D'Alema: verità è che non ci sarà maggioranza, governo presidente

Red/Pol

Roma, 5 feb. (askanews) - Massimo D'Alema ribadisce che dopo le elezioni sarà necessario un governo del presidente. Intervistato a Tgcom24 ha spiegato: dopo il voto "noi di Leu ci regoleremo a partire dalle priorità che abbiamo indicato: a chiunque governi il paese chiederemo ciò che è stato al centro della nostra campagna elettorale, cioè le misure contro il lavoro precario, investimenti al sud, sostenere una buona occupazione. Ma io ho cercato di dire la verità ai cittadini, anche in una intervista al Corsera: la legge elettorale è pessima, avrete di fronte un lenzuolo di nomi più grandi e più piccoli, è un'offesa ai cittadini.
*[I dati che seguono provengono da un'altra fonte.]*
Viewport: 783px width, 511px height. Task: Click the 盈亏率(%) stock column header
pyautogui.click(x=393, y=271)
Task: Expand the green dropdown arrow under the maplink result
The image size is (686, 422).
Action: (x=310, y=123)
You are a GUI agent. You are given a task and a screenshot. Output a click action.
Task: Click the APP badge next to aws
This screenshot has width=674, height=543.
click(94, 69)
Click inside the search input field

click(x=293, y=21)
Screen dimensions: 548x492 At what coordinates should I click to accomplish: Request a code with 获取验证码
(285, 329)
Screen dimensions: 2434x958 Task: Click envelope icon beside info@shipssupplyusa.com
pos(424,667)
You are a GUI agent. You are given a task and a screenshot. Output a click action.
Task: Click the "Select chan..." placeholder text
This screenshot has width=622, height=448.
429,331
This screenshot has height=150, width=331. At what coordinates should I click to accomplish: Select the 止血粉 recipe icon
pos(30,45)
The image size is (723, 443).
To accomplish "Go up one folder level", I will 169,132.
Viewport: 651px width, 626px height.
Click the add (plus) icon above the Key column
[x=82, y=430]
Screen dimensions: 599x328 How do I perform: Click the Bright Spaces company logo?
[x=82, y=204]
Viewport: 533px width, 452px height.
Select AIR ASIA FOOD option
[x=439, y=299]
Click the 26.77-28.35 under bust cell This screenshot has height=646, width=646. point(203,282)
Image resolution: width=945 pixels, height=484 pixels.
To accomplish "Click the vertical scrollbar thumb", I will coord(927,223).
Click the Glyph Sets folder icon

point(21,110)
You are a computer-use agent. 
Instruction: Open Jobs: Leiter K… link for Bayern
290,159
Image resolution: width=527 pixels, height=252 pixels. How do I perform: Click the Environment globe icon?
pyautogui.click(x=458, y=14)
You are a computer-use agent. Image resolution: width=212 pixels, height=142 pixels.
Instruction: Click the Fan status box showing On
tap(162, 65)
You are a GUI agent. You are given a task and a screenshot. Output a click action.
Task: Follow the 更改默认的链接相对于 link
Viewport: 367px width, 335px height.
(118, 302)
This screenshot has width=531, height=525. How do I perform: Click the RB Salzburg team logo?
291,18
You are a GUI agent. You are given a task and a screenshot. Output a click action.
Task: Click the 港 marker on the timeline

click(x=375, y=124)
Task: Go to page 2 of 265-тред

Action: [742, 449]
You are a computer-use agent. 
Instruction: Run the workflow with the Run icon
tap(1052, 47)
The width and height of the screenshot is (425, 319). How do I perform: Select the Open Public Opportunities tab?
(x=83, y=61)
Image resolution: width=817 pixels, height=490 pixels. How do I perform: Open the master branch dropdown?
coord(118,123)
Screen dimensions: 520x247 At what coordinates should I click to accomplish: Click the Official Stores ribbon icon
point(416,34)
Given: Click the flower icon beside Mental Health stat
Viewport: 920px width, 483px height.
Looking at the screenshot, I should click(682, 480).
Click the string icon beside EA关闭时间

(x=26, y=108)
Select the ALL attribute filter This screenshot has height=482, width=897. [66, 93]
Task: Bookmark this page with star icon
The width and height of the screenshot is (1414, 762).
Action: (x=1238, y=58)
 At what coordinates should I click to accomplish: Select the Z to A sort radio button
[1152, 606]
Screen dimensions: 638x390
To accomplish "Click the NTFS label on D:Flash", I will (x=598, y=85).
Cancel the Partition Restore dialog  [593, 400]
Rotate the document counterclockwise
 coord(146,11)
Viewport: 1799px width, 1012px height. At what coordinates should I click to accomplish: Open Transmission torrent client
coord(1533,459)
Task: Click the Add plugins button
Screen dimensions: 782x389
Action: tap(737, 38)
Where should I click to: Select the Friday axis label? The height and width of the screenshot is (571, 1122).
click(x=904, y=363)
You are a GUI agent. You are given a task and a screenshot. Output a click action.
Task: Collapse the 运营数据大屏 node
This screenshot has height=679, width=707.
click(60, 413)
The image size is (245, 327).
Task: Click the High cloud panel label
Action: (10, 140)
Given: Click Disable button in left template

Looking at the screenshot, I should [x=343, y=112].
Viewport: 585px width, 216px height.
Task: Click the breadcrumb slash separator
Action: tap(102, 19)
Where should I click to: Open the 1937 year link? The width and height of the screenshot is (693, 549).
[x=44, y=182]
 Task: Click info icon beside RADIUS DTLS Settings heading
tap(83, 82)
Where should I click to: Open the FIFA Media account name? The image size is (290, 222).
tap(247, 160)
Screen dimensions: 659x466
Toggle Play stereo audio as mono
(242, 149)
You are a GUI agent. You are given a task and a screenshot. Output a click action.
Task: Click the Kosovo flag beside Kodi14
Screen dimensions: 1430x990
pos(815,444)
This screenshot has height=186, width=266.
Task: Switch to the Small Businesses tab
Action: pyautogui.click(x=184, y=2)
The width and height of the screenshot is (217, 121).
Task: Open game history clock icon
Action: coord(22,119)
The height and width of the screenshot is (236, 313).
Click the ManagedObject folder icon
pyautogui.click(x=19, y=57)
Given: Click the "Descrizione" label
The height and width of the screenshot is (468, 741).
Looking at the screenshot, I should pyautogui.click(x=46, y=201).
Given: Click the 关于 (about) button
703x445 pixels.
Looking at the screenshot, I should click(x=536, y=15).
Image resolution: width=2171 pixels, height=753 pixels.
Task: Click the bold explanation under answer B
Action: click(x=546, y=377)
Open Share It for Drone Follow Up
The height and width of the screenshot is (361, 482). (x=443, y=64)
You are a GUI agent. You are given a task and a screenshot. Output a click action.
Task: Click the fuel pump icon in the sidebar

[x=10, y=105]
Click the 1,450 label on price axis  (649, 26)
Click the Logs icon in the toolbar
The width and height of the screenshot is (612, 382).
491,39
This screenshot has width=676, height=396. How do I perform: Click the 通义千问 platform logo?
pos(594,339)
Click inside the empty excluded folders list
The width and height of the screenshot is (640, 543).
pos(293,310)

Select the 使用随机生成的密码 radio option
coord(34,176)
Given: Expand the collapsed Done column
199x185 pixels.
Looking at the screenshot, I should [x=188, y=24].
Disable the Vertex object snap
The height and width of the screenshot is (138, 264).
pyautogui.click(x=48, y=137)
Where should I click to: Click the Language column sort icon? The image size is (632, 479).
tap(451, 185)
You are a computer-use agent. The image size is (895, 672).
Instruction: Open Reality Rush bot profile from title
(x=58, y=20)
È una legge in gran parte proporzionale che non consentirà a nessuno di avere la maggioranza per governare il paese tanto è vero che già si discute di altre proposte. Governo Lega-M5s, patto Fi-Pd, proposte non sottoposte al giudizio degli elettori".

"C'è un confronto politico sulla scena - ha osservato D'Alema - e poi qualcosa dietro le quinte su cui i cittadini non sono chiamati a giudicare. Non ci sarà una maggioranza e siccome sono contrario ai pasticci, agli intrighi che finirebbero per allontanare le persone definitivamente dalla politica, in questo scenario la Costituzione prevede che spetti al capo dello Stato indicare una personalità e chiedere a tutte le forze politiche un atto di responsabilità. Tanto è necessario fare una legge elettorale degna di questo nome. Poi tornare a votare in un tempo ragionevole ma il governo ha anche lo scopo di evitare la bancarotta, ha molti scopi".

"Il mandato di Gentiloni - ha concluso D'Alema - non è stato onorato nel modo migliore. La legge elettorale è un pasticcio, tutti fanno finta di non averla fatta, anche chi gli ha dato il nome".